Outras investigações
Se os sinais clínicos sugerirem meningite ou encefalite, deve-se solicitar uma punção lombar, salvo se contraindicada. Em caso de lesão cerebral traumática, o líquido cefalorraquidiano apresenta abundância de eritrócitos e glicose normal e pode revelar xantocromia, se a lesão tiver ocorrido pelo menos 8 a 12 horas antes da apresentação.
Em caso de fraturas inexplicáveis, recomenda-se fazer os testes de 1,25-di-hidróxi-vitamina D sérica, cálcio, fosfato e magnésio para descartar uma disfunção metabólica, como raquitismo.
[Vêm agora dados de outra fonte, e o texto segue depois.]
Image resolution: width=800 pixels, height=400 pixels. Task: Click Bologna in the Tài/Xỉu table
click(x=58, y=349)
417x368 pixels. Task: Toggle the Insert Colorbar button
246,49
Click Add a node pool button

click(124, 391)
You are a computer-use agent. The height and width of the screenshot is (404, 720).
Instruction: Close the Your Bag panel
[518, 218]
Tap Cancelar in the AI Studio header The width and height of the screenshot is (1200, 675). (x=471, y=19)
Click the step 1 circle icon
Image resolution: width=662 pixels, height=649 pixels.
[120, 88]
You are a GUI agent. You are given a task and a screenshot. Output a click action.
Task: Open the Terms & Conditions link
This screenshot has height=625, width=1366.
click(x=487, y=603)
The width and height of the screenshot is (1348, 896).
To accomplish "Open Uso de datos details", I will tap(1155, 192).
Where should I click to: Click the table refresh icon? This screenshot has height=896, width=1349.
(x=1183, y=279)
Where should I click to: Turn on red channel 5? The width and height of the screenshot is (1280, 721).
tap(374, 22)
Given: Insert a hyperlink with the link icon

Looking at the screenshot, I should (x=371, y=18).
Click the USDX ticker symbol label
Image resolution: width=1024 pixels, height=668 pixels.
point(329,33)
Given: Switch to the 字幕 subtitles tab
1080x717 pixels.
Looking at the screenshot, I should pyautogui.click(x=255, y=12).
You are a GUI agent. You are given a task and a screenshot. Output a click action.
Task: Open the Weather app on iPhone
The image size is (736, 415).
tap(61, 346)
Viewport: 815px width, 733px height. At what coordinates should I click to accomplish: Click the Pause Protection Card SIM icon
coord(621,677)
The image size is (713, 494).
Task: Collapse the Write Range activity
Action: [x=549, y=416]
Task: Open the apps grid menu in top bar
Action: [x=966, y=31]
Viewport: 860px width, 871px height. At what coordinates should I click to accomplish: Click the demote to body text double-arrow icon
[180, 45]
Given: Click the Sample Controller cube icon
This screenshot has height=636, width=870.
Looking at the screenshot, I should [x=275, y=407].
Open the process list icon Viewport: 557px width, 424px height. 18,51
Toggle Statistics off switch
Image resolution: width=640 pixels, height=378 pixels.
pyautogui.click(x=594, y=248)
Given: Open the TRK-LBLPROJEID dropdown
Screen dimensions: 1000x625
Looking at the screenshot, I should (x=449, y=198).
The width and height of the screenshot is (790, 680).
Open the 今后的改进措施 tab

O teste da osteogênese imperfeita é frequentemente realizado mesmo na ausência de história clínica ou achados físicos suspeitos. Geralmente, isso é feito por meio de um exame de sangue para mutações do ácido desoxirribonucleico (DNA) conhecidas associadas à osteogênese imperfeita, embora, em alguns casos, também se use a biópsia da pele (como teste dos níveis de colágeno produzidos por culturas de fibroblastos).[33][46]
Dadas as possíveis repercussões legais da lesão violenta, é muito importante descartar qualquer diagnóstico diferencial, mesmo que improvável. A consulta a um geneticista ou hematologista pode ser indicada.
Qualquer morte sem explicação de um lactente deve ter um exame post mortem para determinar causas traumáticas, infecciosas ou outras causas médicas antes que o diagnóstico de síndrome da morte súbita infantil seja firmado.
Considerações legais
É importante consultar a equipe de proteção à criança e os serviços de assistência social do hospital o quanto antes quando um possível caso de abuso infantil for identificado.[1][22]
Os serviços de proteção à criança analisam o risco de recorrência de lesão do paciente e de outras crianças sob os cuidados do mesmo cuidador. Depois de analisar a família e outros cuidadores, os serviços de proteção à criança podem impedir que a criança fique exposta ao cuidador agressor.
Além disso, a maioria dos casos de lesão cerebral infligida é encaminhada à polícia ou às autoridades competentes para uma investigação criminal.